What is needed —
Reproduce every one of the entries below word for word, line by line.

Stored rows —

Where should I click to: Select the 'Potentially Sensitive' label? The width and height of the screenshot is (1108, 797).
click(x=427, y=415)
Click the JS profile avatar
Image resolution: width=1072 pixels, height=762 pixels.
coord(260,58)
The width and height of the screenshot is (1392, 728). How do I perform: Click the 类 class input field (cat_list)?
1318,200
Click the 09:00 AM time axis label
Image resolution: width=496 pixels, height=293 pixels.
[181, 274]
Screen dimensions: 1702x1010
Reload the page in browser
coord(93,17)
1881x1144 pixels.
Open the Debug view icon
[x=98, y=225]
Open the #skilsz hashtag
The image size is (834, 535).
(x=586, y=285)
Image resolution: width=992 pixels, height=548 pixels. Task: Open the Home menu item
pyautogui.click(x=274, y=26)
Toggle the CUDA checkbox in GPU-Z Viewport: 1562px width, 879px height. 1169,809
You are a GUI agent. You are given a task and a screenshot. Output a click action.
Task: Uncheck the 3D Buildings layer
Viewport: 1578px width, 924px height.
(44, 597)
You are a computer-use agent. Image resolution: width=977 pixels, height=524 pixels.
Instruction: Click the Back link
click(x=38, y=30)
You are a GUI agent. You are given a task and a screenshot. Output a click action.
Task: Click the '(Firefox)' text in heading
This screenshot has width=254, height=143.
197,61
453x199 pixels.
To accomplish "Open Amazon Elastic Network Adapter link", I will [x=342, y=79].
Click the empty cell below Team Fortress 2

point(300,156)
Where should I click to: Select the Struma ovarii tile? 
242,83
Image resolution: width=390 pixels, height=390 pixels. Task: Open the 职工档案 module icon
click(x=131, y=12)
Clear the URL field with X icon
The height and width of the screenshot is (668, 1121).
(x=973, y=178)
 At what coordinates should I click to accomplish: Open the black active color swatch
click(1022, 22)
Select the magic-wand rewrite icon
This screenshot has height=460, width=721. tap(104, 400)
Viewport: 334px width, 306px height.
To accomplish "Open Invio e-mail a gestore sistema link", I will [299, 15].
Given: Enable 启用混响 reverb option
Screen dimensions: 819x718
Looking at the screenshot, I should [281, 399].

Reply —
Where should I click to: Select the 'Potentially Sensitive' label? The width and height of the screenshot is (1108, 797).
click(x=427, y=415)
Click the JS profile avatar
Image resolution: width=1072 pixels, height=762 pixels.
coord(260,58)
The width and height of the screenshot is (1392, 728). How do I perform: Click the 类 class input field (cat_list)?
1318,200
Click the 09:00 AM time axis label
Image resolution: width=496 pixels, height=293 pixels.
[181, 274]
Screen dimensions: 1702x1010
Reload the page in browser
coord(93,17)
1881x1144 pixels.
Open the Debug view icon
[x=98, y=225]
Open the #skilsz hashtag
The image size is (834, 535).
(x=586, y=285)
Image resolution: width=992 pixels, height=548 pixels. Task: Open the Home menu item
pyautogui.click(x=274, y=26)
Toggle the CUDA checkbox in GPU-Z Viewport: 1562px width, 879px height. 1169,809
You are a GUI agent. You are given a task and a screenshot. Output a click action.
Task: Uncheck the 3D Buildings layer
Viewport: 1578px width, 924px height.
(44, 597)
You are a computer-use agent. Image resolution: width=977 pixels, height=524 pixels.
Instruction: Click the Back link
click(x=38, y=30)
You are a GUI agent. You are given a task and a screenshot. Output a click action.
Task: Click the '(Firefox)' text in heading
This screenshot has width=254, height=143.
197,61
453x199 pixels.
To accomplish "Open Amazon Elastic Network Adapter link", I will [x=342, y=79].
Click the empty cell below Team Fortress 2

point(300,156)
Where should I click to: Select the Struma ovarii tile? 
242,83
Image resolution: width=390 pixels, height=390 pixels. Task: Open the 职工档案 module icon
click(x=131, y=12)
Clear the URL field with X icon
The height and width of the screenshot is (668, 1121).
(x=973, y=178)
 At what coordinates should I click to accomplish: Open the black active color swatch
click(1022, 22)
Select the magic-wand rewrite icon
This screenshot has height=460, width=721. tap(104, 400)
Viewport: 334px width, 306px height.
To accomplish "Open Invio e-mail a gestore sistema link", I will [299, 15].
Given: Enable 启用混响 reverb option
Screen dimensions: 819x718
Looking at the screenshot, I should [281, 399].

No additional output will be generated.